DAILY POST recalls that while speaking at the Commonwealth Business Forum in Westminster penultimate week, President Buhari remarked that a lot of Nigerian youths were lazy and waiting on just governmnet.
“More than 60 percent of the population is below 30, a lot of them haven’t been to school and they are claiming that Nigeria has been an oil producing country, therefore, they should sit and do nothing, and get housing, healthcare, education free,” he said.
Even though the comment was interpreted as a dismissal of the work ethic of most Nigerian youths and drew criticism from political opponents and the public, the president had never directly explained his remarks.
However, while speaking during an interview with Voice of America, Hausa service, in Washington, United States on Tuesday, the President said his words were misinterpreted by the media who love to do what they like.
He explained, “You know Nigeria’s population is now between 180 and 190 million and 60 per cent of this population is youth that is 30 years downward.
“You know in the North most youths are uneducated or school dropouts.

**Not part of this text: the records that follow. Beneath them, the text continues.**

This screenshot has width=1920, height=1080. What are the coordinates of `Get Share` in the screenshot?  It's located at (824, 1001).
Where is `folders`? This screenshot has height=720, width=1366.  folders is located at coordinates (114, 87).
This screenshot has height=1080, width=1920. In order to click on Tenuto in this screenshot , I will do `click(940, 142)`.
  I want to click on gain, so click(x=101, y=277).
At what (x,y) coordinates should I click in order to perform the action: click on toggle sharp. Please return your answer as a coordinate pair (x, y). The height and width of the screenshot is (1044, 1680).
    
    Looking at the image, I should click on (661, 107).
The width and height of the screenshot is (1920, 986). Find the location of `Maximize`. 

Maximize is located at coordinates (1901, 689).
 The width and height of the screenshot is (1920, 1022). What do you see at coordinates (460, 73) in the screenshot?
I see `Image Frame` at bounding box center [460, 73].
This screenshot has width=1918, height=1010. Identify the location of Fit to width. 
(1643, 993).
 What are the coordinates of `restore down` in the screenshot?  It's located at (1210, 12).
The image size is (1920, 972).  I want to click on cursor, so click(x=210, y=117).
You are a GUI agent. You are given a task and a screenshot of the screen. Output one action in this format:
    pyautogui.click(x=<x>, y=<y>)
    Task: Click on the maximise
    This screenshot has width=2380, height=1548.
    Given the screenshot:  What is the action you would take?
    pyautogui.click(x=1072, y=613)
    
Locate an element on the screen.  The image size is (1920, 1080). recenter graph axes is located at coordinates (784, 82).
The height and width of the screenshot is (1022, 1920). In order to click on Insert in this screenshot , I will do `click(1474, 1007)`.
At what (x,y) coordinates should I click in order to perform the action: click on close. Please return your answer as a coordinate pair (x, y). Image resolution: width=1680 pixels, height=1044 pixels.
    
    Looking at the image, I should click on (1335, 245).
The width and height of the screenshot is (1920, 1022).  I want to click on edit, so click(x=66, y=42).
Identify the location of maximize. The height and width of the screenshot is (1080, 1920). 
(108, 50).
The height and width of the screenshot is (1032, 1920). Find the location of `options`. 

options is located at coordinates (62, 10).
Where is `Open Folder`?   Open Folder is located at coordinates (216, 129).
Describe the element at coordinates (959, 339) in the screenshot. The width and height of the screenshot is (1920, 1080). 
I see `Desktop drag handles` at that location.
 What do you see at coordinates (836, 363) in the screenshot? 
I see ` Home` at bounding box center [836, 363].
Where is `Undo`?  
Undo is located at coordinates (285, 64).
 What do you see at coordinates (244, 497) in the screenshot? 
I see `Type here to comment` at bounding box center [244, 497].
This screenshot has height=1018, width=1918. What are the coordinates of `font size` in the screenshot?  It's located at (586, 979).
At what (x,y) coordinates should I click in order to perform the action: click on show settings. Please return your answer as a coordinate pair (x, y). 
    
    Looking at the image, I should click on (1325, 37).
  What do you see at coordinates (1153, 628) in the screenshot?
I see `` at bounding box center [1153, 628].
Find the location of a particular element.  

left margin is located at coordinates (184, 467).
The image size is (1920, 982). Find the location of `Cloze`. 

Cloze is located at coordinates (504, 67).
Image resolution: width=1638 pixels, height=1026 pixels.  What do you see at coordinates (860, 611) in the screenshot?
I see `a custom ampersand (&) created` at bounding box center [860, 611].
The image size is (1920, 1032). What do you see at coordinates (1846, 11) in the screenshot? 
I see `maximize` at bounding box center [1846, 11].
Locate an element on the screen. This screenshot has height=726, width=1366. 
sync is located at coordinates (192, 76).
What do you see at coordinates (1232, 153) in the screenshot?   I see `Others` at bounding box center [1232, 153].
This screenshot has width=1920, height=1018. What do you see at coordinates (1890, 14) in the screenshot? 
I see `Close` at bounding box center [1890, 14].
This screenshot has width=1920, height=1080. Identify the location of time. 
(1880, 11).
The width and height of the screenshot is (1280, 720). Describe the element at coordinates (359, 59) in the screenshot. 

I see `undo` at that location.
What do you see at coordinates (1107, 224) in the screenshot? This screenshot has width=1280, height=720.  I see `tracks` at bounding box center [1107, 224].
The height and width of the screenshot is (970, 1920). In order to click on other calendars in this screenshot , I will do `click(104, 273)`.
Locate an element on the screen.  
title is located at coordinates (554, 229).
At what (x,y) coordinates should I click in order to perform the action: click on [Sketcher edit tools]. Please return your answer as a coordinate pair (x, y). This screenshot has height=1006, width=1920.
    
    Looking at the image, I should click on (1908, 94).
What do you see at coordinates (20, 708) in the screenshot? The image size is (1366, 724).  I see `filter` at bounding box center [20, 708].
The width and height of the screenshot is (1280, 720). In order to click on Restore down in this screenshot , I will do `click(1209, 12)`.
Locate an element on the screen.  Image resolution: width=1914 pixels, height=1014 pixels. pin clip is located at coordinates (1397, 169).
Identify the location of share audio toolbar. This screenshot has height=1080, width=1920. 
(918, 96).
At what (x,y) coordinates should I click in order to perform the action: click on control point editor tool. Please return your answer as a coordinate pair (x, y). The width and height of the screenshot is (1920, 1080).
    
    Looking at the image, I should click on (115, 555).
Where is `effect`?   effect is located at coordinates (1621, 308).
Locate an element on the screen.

If not because we had good harvests in the last two farming seasons, the situation would have been deteriorated.
“These youths even if they travel out of the North for greener pasture ,they hardly make it economically because what they earn as income cannot afford them to meet their basic needs or return home.
“All these explanations I made, they refused to highlight them in their report and you know the media in Nigeria in most cases only do what they like.
“For instance the nation’s achievements in the agricultural sector where millions of Nigerians benefited financially were left unreported by the media.”
President Buhari is currently on a working visit to overseas where he has met his US counterpart, President Donald Trump, at the White House.